That convergence is important because it gives a human reviewer several forms of agreement. The model does not merely say “tumour.” Its broad attention map, pixel relevance pattern, and contribution balance all point in a compatible direction.
This is the cleanest use case for layered XAI. The explanation stack acts like a consistency check:
- Spatial check: Does the broad highlighted region overlap the visible abnormality?
- Granular check: Do pixel-level relevance scores concentrate where the suspicious tissue appears?
- Contribution check: Do positive feature contributions dominate in a way consistent with the prediction?
If the answer is yes across all three, the system provides a stronger explanation than any single method could provide. Not proof. Stronger explanation. The distinction matters because XAI does not certify clinical truth; it clarifies model reasoning. A map of the model’s attention is not the same as pathology. But a map, a relevance pattern, and a contribution balance aligned around a visible tumour are more useful than a lone heatmap asking to be admired.

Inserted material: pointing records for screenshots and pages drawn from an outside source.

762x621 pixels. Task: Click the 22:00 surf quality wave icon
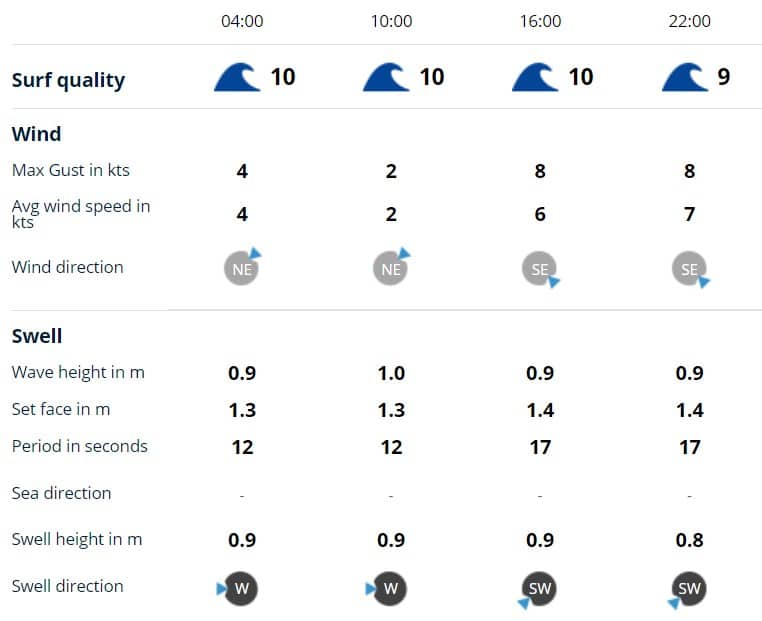click(x=685, y=77)
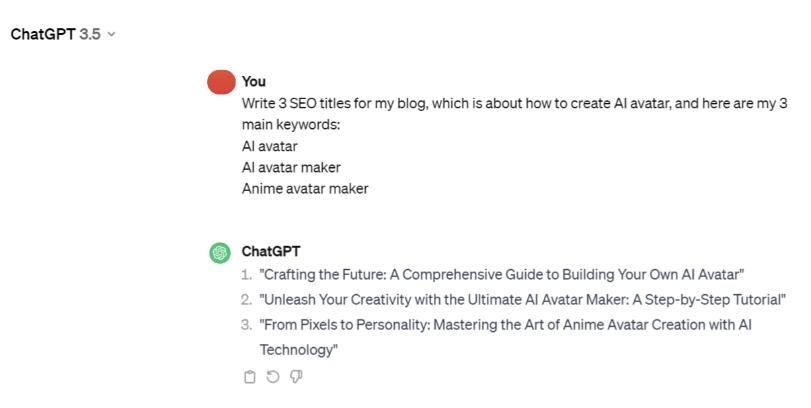Click the green ChatGPT logo avatar
This screenshot has width=811, height=408.
(x=220, y=253)
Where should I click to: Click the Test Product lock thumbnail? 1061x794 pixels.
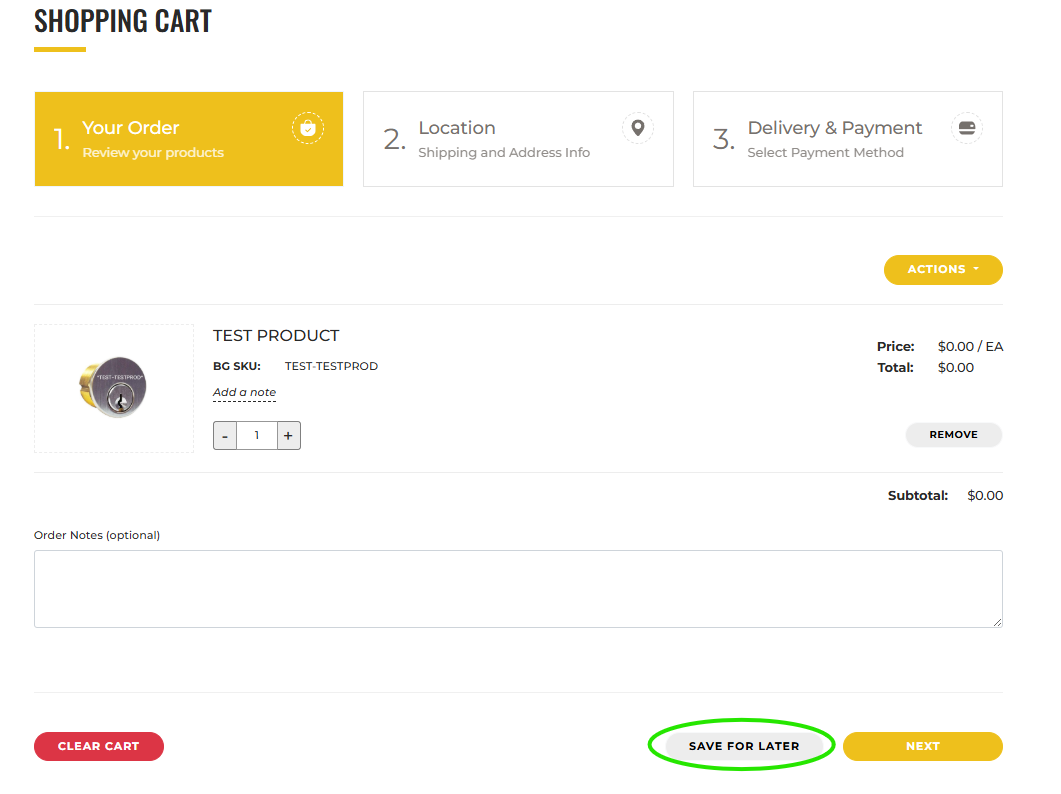pyautogui.click(x=114, y=387)

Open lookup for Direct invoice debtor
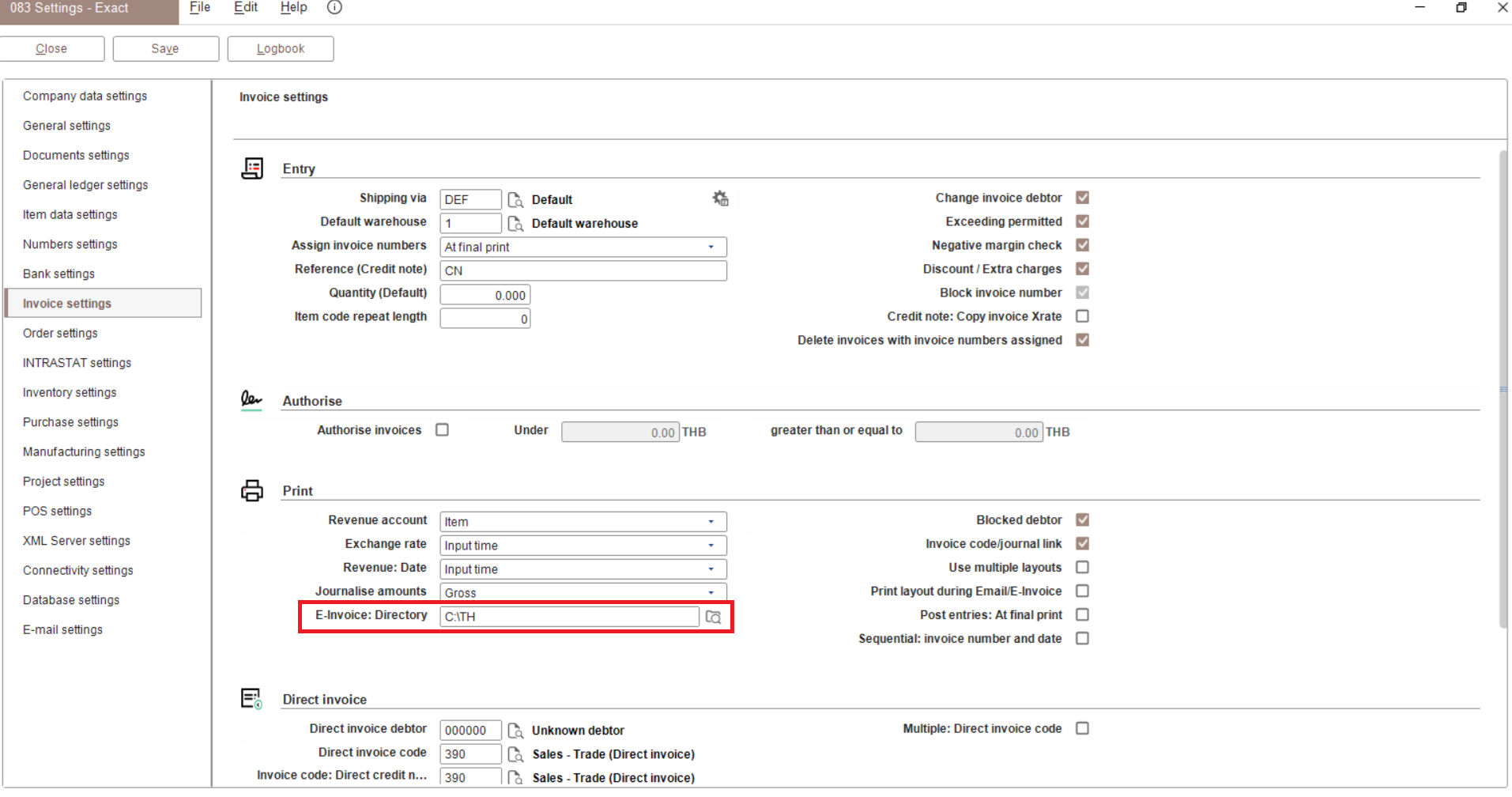[x=515, y=731]
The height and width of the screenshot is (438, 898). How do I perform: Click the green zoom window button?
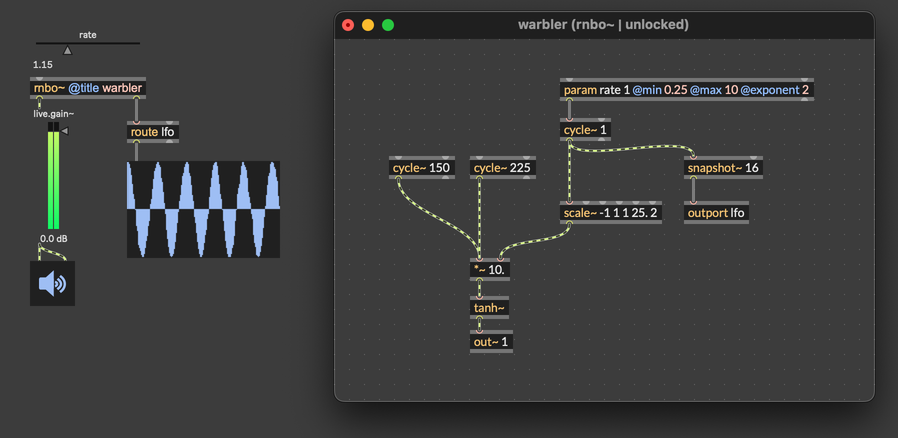(388, 25)
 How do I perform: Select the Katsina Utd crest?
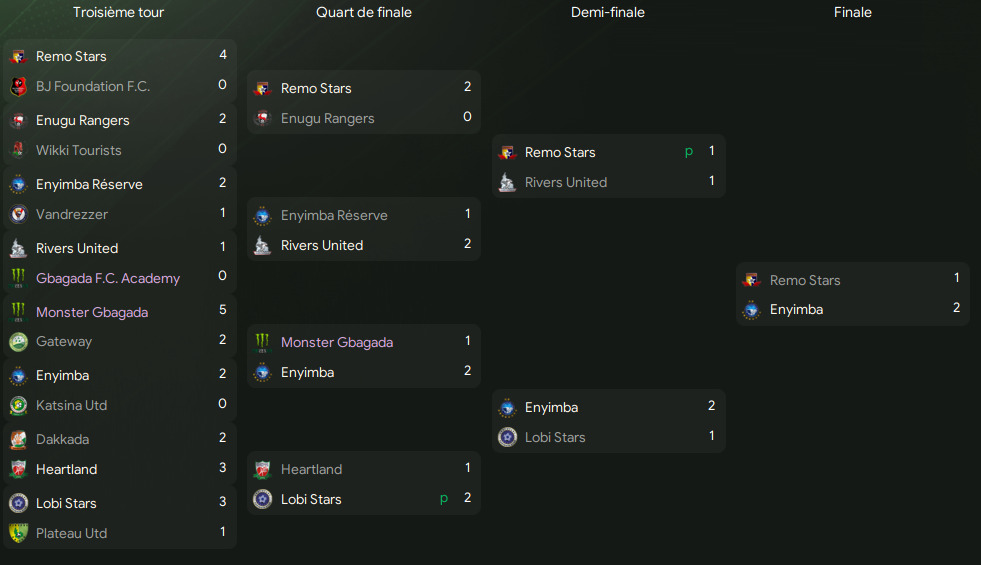click(18, 406)
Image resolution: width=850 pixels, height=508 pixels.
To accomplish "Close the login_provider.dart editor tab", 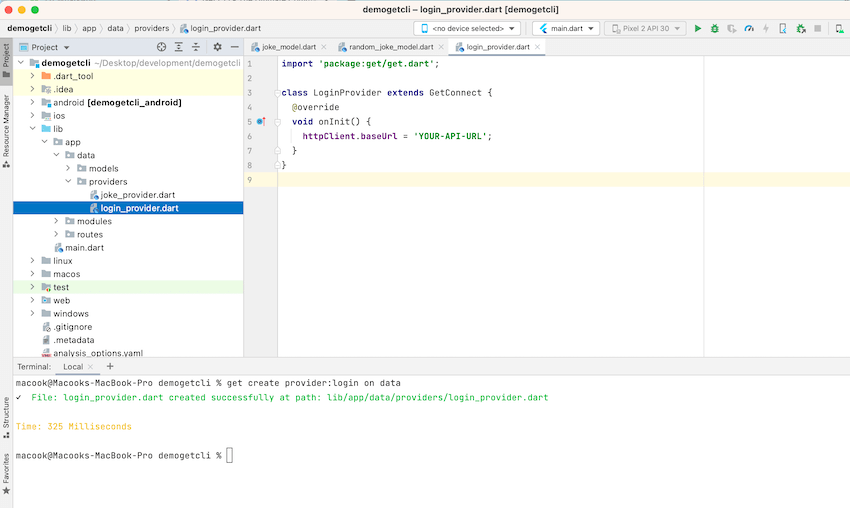I will (x=539, y=47).
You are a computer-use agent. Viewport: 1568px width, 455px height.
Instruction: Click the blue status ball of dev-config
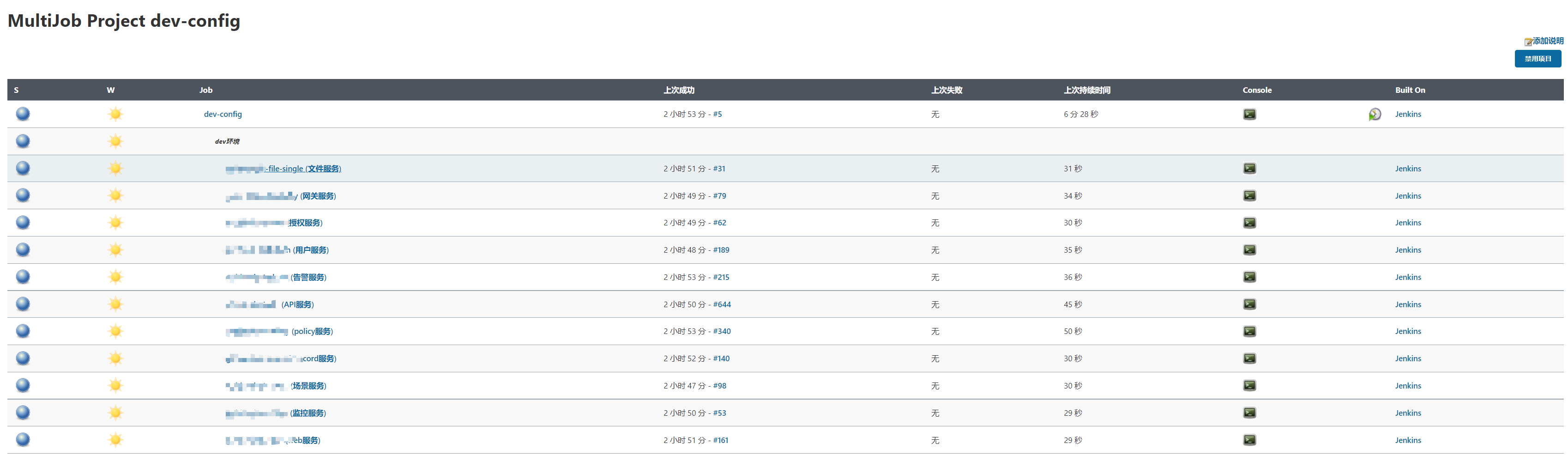(x=23, y=114)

For AI product teams, this suggests a design principle: explanations should not be dumped into the interface as visual ornaments. They should be arranged as an evidence sequence. First the user sees where the model looked. Then what pixels mattered. Then whether the evidence supported or opposed the classification. If an interface cannot tell the user how to read its explanation stack, it has not built explainability. It has built a radiology-themed dashboard.
Negative cases are not empty; they reveal diffuse reasoning
Negative cases are often treated as less interesting because there is no tumour to point at. The paper’s XAI results suggest the opposite. In non-tumour samples, GRAD-CAM shows less concentrated activation. LRP shows scattered relevance rather than a dominant tumour-like focus. SHAP shows contributions weighted strongly against tumour classification. In one negative SHAP example, 86.27% of SHAP values support non-tumour classification, with only 13.73% supporting tumour classification. In a combined negative example, 79.98% contributes against tumour classification and 20.02% supports tumour.
This matters because “nothing detected” is not the same as “nothing happened inside the model.” A negative decision still has a reasoning pattern. If that pattern is diffuse and the quantitative contribution balance points away from tumour, the model’s negative call becomes more interpretable.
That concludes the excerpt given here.